SQL Server Performance

Is setting sa as the owner of a sql server job a risk?

Discussion in 'ALL SQL SERVER QUESTIONS' started by Trev256b, Aug 3, 2013.

  1. Trev256b Member

    I can't find anywhere online to confirm if setting the job owner to 'sa' is a risk. Some DBAs merely say it is not a good idea to give elevated permissions. Many DBAs set the job owner to 'sa' to avoid problems with individual user/DBA accounts being owners.

    1) Is it perfectly ok to set the job owner as 'sa'?
    2) If not what are the risks?
    3) If another account should be used, is a domain account with minimum permissions best practise?

    I can see numerous problems with using a domain account as a job owner: such as working out the exact permissions needed and moving jobs to another domain.
  2. davidfarr Member

    The sysadmin role (of which 'sa' is such a user) is the only role that has unrestricted access to all Agent jobs. Non-sysadmins would need to be added to the MSDB database roles such as SQLAgentUserRole, SQLAgentReaderRole or SQLAgentOperatorRole in order to access an Agent job. Even with these roles, a non-sysadmin can only edit their own jobs (jobs owned by that user).

    Therefore; If all Agent jobs are owned by 'sa', then only a sysadmin can perform changes and maintenance on them. If that's OK (in terms of the DBA's workload and responsibility) then there is no harm in having them all owned by 'sa'.

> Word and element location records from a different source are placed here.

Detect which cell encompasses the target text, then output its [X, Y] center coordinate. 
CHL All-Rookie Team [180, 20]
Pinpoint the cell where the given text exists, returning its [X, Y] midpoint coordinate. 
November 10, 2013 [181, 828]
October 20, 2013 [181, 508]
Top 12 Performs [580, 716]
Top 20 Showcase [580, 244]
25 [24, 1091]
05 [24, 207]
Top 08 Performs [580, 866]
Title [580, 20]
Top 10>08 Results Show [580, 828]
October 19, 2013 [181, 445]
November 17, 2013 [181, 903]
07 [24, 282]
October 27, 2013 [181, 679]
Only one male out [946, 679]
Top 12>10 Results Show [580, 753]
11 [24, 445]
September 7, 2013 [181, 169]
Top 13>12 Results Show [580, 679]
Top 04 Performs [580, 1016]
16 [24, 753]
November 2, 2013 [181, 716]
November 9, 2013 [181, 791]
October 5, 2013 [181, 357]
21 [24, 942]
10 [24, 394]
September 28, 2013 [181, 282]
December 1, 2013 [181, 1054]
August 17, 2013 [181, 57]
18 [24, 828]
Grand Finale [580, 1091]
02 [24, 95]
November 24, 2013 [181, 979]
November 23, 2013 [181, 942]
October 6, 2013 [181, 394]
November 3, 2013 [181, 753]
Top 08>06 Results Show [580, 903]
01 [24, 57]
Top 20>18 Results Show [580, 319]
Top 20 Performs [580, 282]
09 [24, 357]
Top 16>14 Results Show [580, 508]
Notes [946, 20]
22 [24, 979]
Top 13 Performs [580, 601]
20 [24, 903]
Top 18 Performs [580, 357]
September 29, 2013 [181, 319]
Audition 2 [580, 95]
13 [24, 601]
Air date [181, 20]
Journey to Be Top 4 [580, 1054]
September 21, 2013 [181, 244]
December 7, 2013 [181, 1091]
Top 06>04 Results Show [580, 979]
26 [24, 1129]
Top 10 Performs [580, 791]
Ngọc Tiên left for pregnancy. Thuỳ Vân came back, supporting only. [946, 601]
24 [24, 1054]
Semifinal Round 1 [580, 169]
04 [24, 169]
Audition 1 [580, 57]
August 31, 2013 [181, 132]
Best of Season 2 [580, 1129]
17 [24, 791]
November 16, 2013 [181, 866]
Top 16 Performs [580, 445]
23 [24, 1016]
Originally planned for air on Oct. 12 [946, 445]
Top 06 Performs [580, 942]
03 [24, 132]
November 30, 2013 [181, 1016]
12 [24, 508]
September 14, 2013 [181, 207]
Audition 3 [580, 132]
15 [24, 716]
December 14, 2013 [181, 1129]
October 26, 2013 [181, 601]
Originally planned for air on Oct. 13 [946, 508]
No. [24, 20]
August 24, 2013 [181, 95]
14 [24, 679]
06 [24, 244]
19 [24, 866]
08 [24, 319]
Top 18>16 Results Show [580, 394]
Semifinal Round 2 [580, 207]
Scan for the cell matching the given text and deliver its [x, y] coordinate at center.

    The potential danger is this;
    A job owned by 'sa' will execute with 'sa' permissions, and so any serious syntax or object reference error would not be blocked by permissions. If the DBA has an 'accidental' command in the job to drop a critical database object or delete valuable data, then there will be no permissions in place to prevent that.
    So the question might be "Do you trust yourself ?". As DBA; if you are quite sure to verify and check all your jobs before scheduling the execution and if you do not suspect errors in your jobs, then 'sa' ownership is fine, in the sense that it is an acceptable risk.
    Trev256b likes this.
  3. Trev256b Member

    Thanks David. It appears that the DBAs that are merely worried about elevated permissions need only worry about themselves! :)

    As always, it is a question of what approach you want to take depending on what work you want to do (eg. manage separate accounts or test/verify the jobs).

    Your advice has now allowed to me to confidently choose an approach knowing the factors and consequences involved. Thanks again.